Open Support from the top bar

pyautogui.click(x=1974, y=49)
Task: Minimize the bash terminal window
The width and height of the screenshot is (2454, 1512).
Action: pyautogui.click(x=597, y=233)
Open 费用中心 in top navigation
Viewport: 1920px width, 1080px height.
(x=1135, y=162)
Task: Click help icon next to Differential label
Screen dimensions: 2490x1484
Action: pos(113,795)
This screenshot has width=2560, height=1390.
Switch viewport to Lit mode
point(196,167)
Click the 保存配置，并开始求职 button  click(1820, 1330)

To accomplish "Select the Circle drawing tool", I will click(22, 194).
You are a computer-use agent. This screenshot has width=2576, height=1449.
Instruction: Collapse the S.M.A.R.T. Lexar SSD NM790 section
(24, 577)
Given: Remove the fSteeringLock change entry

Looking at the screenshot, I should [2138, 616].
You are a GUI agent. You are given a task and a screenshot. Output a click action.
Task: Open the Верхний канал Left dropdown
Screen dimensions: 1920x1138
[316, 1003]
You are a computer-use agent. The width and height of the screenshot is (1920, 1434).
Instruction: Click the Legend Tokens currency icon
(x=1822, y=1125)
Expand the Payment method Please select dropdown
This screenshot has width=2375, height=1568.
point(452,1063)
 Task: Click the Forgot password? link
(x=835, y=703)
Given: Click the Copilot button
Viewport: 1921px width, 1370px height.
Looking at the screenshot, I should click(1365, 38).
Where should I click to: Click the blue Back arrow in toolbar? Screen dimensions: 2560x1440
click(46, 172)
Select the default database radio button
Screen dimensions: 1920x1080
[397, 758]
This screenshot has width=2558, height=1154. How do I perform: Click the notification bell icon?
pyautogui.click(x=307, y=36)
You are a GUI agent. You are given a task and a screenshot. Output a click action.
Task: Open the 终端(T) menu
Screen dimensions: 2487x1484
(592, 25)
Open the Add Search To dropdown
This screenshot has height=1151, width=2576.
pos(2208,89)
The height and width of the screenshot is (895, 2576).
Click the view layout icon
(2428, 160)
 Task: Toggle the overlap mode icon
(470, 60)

--*--

- [Action item]:
Go through the data above and repeat all of it exactly.

- [Written solution]:
Open Support from the top bar

pyautogui.click(x=1974, y=49)
Task: Minimize the bash terminal window
The width and height of the screenshot is (2454, 1512).
Action: pyautogui.click(x=597, y=233)
Open 费用中心 in top navigation
Viewport: 1920px width, 1080px height.
(x=1135, y=162)
Task: Click help icon next to Differential label
Screen dimensions: 2490x1484
Action: pos(113,795)
This screenshot has width=2560, height=1390.
Switch viewport to Lit mode
point(196,167)
Click the 保存配置，并开始求职 button  click(1820, 1330)

To accomplish "Select the Circle drawing tool", I will click(22, 194).
You are a computer-use agent. This screenshot has width=2576, height=1449.
Instruction: Collapse the S.M.A.R.T. Lexar SSD NM790 section
(24, 577)
Given: Remove the fSteeringLock change entry

Looking at the screenshot, I should [2138, 616].
You are a GUI agent. You are given a task and a screenshot. Output a click action.
Task: Open the Верхний канал Left dropdown
Screen dimensions: 1920x1138
[316, 1003]
You are a computer-use agent. The width and height of the screenshot is (1920, 1434).
Instruction: Click the Legend Tokens currency icon
(x=1822, y=1125)
Expand the Payment method Please select dropdown
This screenshot has width=2375, height=1568.
point(452,1063)
 Task: Click the Forgot password? link
(x=835, y=703)
Given: Click the Copilot button
Viewport: 1921px width, 1370px height.
Looking at the screenshot, I should click(1365, 38).
Where should I click to: Click the blue Back arrow in toolbar? Screen dimensions: 2560x1440
click(46, 172)
Select the default database radio button
Screen dimensions: 1920x1080
[397, 758]
This screenshot has width=2558, height=1154. How do I perform: Click the notification bell icon?
pyautogui.click(x=307, y=36)
You are a GUI agent. You are given a task and a screenshot. Output a click action.
Task: Open the 终端(T) menu
Screen dimensions: 2487x1484
(592, 25)
Open the Add Search To dropdown
This screenshot has height=1151, width=2576.
pos(2208,89)
The height and width of the screenshot is (895, 2576).
Click the view layout icon
(2428, 160)
 Task: Toggle the overlap mode icon
(470, 60)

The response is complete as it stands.